Written by Danielle Goldfinger
In April 2024, I stepped into the role of Executive Director of The Laneway Project. For the first year and a half, I worked quietly. I tend to put my head down and focus on delivery, and that instinct served me well in rebuilding a beloved organization. But staying connected to practice and participating more actively in the broader conversations are essential to the work ahead. And so, this is the first entry in Laneway Fieldnotes, a space to reflect on practice and to think critically about how we design, govern, and care for public space.
Stepping into this role was intimidating. I felt a responsibility to steward something precious. While The Laneway Project exists because of many people over many years, its vision and durability were deeply shaped by Michelle Senayah. Her work reframed how laneways could function as shared, community-led spaces. There was a legacy here, and it mattered to many people across the city.
Early on, it became clear to me that I could not simply continue the organization as it had been. Michelle and those alongside her had effectively run The Laneway Project as a social-enterprise urban planning firm focused on laneways, and it worked. I am not a planner or designer, and I do not have the skill set to run an urban planning practice. I realized that carrying the work forward meant evolving the model, not replicating it.
Using Michelle’s vision as a foundation, I spent my first six months listening and learning. I reviewed past projects, spoke with communities we had worked with, and connected with partner organizations. I looked outward as well, studying how other cities approach laneways and alleyways.
Two things became clear early on: Communities want this work. They are willing to invest their time, ideas, labour, and care into the spaces they live in every day. At the same time, city systems move slowly. Not because of a lack of care or commitment, but because they are complex and under-resourced.
These two realities are not at odds. In fact, one supports the other. The strong desire and capacity within communities helps to address a gap that cities struggle to fill: the proactive governance and care of public spaces.
When we look at these things in tandem, it fundamentally changes what is possible. When residents are trusted and supported, meaningful public realm improvements do not need to be initiated, designed, and maintained solely by the City. This does not replace the role of municipal government, but it does challenge long-held assumptions about where initiative and stewardship can sit.

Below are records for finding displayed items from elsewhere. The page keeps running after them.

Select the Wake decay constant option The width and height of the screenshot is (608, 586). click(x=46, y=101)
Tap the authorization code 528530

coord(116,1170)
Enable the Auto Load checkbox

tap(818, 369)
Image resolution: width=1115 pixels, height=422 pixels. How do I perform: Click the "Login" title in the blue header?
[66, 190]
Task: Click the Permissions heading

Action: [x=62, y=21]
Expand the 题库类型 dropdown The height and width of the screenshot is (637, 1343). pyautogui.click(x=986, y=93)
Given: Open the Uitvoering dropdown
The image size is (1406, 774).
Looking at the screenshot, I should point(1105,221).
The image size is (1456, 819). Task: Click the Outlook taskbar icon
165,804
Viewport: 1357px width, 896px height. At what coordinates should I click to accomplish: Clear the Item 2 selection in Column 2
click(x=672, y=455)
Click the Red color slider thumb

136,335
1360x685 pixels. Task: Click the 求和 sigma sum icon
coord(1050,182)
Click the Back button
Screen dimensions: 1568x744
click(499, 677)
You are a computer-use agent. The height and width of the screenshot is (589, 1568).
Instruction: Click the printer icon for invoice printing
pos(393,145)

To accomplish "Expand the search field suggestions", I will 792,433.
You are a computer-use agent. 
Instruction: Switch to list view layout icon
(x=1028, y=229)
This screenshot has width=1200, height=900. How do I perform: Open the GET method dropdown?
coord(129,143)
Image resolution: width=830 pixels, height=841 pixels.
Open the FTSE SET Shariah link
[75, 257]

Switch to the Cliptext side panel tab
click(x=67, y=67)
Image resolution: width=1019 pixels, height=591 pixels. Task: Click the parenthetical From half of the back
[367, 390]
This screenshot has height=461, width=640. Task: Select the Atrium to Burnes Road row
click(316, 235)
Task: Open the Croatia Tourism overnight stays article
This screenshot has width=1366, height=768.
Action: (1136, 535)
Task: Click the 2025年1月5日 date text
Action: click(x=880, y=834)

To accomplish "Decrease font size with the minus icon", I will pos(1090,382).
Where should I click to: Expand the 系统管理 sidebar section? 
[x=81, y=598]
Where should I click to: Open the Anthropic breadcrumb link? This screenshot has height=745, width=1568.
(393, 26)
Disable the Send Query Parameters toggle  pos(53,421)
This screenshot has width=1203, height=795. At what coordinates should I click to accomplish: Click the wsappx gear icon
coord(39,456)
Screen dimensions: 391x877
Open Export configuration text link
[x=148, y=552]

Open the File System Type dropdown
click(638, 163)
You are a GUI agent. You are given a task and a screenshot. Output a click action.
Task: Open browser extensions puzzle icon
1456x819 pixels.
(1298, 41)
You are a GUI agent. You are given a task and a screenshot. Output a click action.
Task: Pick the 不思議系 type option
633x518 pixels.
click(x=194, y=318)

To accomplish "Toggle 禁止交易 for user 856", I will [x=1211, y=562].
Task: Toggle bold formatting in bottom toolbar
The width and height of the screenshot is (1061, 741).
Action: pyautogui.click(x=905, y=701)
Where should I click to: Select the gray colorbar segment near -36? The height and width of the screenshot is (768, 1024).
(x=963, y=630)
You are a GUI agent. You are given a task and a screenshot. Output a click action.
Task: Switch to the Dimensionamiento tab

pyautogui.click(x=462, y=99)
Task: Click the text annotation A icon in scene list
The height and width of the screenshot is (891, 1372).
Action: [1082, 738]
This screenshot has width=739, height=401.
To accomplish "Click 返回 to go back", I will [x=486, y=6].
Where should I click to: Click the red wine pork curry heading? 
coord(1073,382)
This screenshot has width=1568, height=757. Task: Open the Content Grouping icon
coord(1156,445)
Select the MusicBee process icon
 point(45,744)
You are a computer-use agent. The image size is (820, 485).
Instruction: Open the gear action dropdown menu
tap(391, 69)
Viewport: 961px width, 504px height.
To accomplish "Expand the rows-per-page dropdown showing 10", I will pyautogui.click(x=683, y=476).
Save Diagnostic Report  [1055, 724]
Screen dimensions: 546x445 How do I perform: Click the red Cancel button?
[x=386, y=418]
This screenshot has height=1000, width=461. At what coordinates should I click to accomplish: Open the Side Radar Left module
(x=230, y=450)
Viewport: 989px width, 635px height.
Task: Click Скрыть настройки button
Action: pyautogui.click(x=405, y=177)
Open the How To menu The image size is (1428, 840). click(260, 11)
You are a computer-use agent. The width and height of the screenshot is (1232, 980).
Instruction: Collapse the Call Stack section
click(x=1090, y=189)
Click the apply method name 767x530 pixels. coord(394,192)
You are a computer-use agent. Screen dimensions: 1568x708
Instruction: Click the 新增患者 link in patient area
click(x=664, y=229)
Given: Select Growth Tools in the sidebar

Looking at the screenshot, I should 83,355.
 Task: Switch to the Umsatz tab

Montreal offers a compelling example. Through its resident-led Green Alley Program (Ruelles Vertes), hundreds of laneways have been revitalized with residents playing a central role. The result is a network of green, lived-in neighbourhood spaces that reflect what happens when municipalities share power and resources with communities.
From this learning, and alongside a group of amazing volunteers, came our flagship program, Laneway coLabs. This project is about giving residents the opportunity to deeply engage in building a space that reflects their needs and interests. Residents are given decision-making power, and TLP’s role is to listen, facilitate, and help bring the community’s ideas to life. Community engagement is not a phase - it’s the project.
Our first two coLabs projects, delivered in 2025, were proof-of-concept. When residents are given the opportunity, time, and tools to improve their neighbourhoods, they do engage deeply. And the outcomes are not only a new, beautiful, green public space, but a community that is more connected and resilient than it was before.
Understanding the power of that collective action has been my single biggest learning since I started this role. It has reshaped how I think about scale, impact, and power in city-building. I now believe that laneways are a victim of limited resources; they are an opportunity we are failing to govern.
Toronto has approximately 250 kilometres of laneways threaded through nearly every neighbourhood. Imagine if those kilometres were understood as connective tissue rather than leftover space. This is an opportunity for everyday social infrastructure to emerge where people already live.
Yet laneways tend to appear on the City’s radar only when something goes wrong: flooding, dumping, safety concerns, or conflict. They are treated as issues to be managed, not spaces with potential.
Toronto’s laneways are also liminal spaces, sitting between public and private, between city departments, between uses. Rather than seeing this liminality as a limitation, we have used it to our advantage. Instead of placing design interventions in the public right-of-way, Laneway coLabs leverages private property (with owners’ consent) to benefit the public realm. This approach allows laneways to be transformed relatively quickly, but only when communities are meaningfully engaged. Property owners are far more willing to offer up space when they have real ownership over the design and planning process.
The City does not have the resources to proactively revitalize every laneway. But if we put some governance into the hands of residents, we shift what is possible. While resident support can defray municipal resources, let's be clear that resident stewardship is not a workaround for limited municipal capacity. It is a better model because of the social outcomes it produces. When people shape space together, they build relationships, trust, and shared responsibility. Reduced pressure on City resources is a secondary benefit.
Figuring out how to scale laneway revitalization is not about activations or the right design intervention. It is about governance, and about how ownership, responsibility, and care are structured in our laneways. This is the work The Laneway Project plans to focus on over the next few years.